I think what you might have meant would be:

    SELECT
      users.state,
      users.city,
      orders.status,
      COUNT(*)
    FROM users
    JOIN orders ON user.id = orders.user_id
    WHERE
      users.state != 'us-wa' AND
      orders.created_at BETWEEN '2020-01-01' AND '2021-01-01'
    GROUP BY 1, 2, 3
    LIMIT 10;

Though without an ORDER BY, this has no significant meaning, and is a random sampling at best.

Also, if you or anyone else is creating a schema like this, _please_ don't make this denormalized mess. `orders.status` is going to be extremely low cardinality, as is `users.state` (to a lesser extent), and `users.city` (to an even lesser extent, but still).

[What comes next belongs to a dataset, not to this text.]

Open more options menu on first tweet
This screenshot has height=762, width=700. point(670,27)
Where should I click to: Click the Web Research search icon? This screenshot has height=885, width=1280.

Make separate lookup tables for `city` and/or `state` (you don't even need to worry about pre-populating these, you can use GeoNames[0]). For `status`, you could do the same, or turn them into native ENUM [1] if you'd like to save a lookup.

[0]: https://www.geonames.org

[1]: https://www.postgresql.org/docs/current/datatype-enum.html

25. tclancy ◴[18 May 25 00:10 UTC] No.44017959{3}[source]▶

>>44012372 #

Was on a phone. Also, there’s more invalid than that. Plus I am lazy.

26. ljm ◴[18 May 25 13:16 UTC] No.44021201{3}[source]▶

>>44013758 #

Something still has to convert the JSON to SQL but in this case, who is writing the JSON? An LLM?

Sometimes, it's easier or more efficient to just learn the shit you're working with instead of spending 1000x the compute fobbing it off to OpenAI. Even just putting a blob of SQL in a heredoc and using a prepared statement to parameterise it is good enough.

Beyond that, query building is just part of the functionality an ORM provides. The main chunk of it is the mapping of DB-level data structures to app-level models and vice-versa, particularly in an OOP context.

27. ljm ◴[18 May 25 13:22 UTC] No.44021252{4}[source]▶

>>44011364 #

    SELECT email FROM users WHERE deleted_at IS NOT NULL OR status = 'active'

seems more semantic to me at first glance than piping this into a JSON->SQL library

    {
      "_select": "email",
      "_table": "users",
      "_where": { 
        "deleted_at": { "_is": { "_not": SQL_NULL_VALUE } },
        "_or": [
          { "status": "inactive" },
        ]
      }
    }

which is usually how these things end up looking.